César GARCÍA ACOSTA
La obtención de información, su análisis,
reflexión así como la etapa de toma decisión en materia de políticas públicas
educativas, ha sido siempre traumática en Uruguay.
Las grandes reformas que se dieron en
períodos políticos controversiales han sido prueba de ello, como la
“vareliana”, e incluso la sucedida en la década del setenta ante un sistema
educativo corporativista enfrentado no sólo a un Gobierno, sino al mismo sistema
republicano.
Pasaron casi 40 años de las críticas
acérrimas a la reforma educativa setentista y actualmente, con el antecedente
de la reforma “Rama” en la memoria, otra vez se observa en forma nítida esa
sensación de confrontación con el sistema, con la república como valor a
preservar, porque los docentes de modo corporativo creen ser los tutores de la
educación en sí misma.
Y no lo son.
Si el Parlamento acuerda bases programáticas
para la conformación de una política pública educativa, los gremios de la
enseñanza no pueden alzar su voz para que se la escuche más que la del pueblo,
y mucho menos pueden someter los acuerdos multipartidarios de quienes nos
representan por decisión electoral. Si a la enseñanza se le otorga por vía
directa o indirecta de parte del Gobierno, un 4,5% del PBI, no puede seguir
reclamándose que en realidad la cuestión debería pasar más por lo salarial y no
por la construcción de un escenario que en materia de reforma los involucre a
todos los actores del proceso educativo: a los edificios donde tienen sede las
escuelas, liceos y las universalidades, los instrumentos técnicos de los que se
valen para impartir enseñanzas, y los mismos docentes que son parte del
complejo engranaje educativo, quienes obviamente no deben ser un fin en sí
mismo.
Pero los docentes arman sus llamadas ATD
(asambleas técnico docentes) como si se tratara de un sistema de democracia
directa que todo lo legitima, en vez de crear esquemas educativos amplios y
específicos a cada problema del universo que los requiere, dedicándose de lleno
al alumnado.
Ese alumnado sí es un fin primordial, y debe
él y no otro interés el objeto de desvelo político y filosófico ded la
República, no de un gremio.
Por eso los docentes son intelectualmente
criticables, porque son soberbios, porque someten en su discurso a una
población a la que saben que no asisten, y a la que han politizado desde el
tiempo en que el Frente Amplio era oposición y no Gobierno.

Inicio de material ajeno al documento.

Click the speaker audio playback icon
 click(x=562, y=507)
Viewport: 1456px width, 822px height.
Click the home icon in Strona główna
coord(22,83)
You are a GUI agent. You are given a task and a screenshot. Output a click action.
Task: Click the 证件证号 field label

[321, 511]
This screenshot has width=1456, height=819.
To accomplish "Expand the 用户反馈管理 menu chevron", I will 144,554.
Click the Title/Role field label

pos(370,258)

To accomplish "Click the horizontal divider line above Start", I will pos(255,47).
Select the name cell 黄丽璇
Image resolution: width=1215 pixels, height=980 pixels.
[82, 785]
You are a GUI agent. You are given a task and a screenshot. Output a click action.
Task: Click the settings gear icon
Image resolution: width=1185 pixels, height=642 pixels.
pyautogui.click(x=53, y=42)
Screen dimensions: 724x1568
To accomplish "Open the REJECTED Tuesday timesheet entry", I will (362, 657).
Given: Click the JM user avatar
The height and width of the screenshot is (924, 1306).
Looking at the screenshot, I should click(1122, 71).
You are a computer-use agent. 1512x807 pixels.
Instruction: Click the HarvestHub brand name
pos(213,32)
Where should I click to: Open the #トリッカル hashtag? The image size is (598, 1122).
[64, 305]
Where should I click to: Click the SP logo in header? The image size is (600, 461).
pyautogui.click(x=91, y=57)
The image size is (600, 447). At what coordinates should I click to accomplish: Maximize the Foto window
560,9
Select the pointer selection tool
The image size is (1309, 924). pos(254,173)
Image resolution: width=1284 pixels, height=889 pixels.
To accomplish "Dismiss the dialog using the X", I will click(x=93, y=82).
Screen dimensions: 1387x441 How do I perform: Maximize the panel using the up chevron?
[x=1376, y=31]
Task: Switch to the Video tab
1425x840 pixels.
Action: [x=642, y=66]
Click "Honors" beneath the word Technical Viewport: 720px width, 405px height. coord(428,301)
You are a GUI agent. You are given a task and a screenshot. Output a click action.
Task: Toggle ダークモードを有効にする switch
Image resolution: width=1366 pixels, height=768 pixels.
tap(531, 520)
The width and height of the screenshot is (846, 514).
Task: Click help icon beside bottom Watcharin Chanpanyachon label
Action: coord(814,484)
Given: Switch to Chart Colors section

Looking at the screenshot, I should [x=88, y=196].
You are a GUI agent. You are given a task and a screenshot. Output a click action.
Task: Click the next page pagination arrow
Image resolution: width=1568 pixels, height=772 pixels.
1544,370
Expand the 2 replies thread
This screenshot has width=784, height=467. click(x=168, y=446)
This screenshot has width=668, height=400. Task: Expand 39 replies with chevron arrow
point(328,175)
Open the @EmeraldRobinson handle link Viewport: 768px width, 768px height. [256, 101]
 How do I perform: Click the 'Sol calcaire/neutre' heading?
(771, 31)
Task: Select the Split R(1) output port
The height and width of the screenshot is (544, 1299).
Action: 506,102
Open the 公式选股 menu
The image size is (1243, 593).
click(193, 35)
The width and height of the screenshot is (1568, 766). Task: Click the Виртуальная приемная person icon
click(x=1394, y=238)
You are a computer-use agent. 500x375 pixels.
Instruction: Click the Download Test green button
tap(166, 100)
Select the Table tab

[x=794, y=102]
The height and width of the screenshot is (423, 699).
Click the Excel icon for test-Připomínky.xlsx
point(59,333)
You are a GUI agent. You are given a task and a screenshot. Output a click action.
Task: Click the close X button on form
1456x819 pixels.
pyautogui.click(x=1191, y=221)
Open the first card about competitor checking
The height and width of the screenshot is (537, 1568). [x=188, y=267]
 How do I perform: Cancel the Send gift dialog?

Hoy que las cosas han cambiado y que el
eslogan de “obreros y estudiantes juntos y adelante” parece ser una consigna
del pasado y nada más, así como el “a desalamblar” que entonaba Viglietti por
los tablados setentistas de Malvín, la izquierda “caviar” y la izquierda
“populista” deberán repensar su forma de politizar la vida de un país que, como
consecuencia de la falta de educación, se debate entre la inseguridad ciudadana
y el alto PBI que nos asigna el internacionalismo, casi siempre desligado de
los asentamientos y de la creciente inflación.
Perder el rumbo es no respetar el republicanismo
que nos nutre desde hace más de 200 años. Somos distintos en el sur de las
Américas por nuestros antecedentes en un temple educativo que empezó a
desaparecer y que está en caída libre.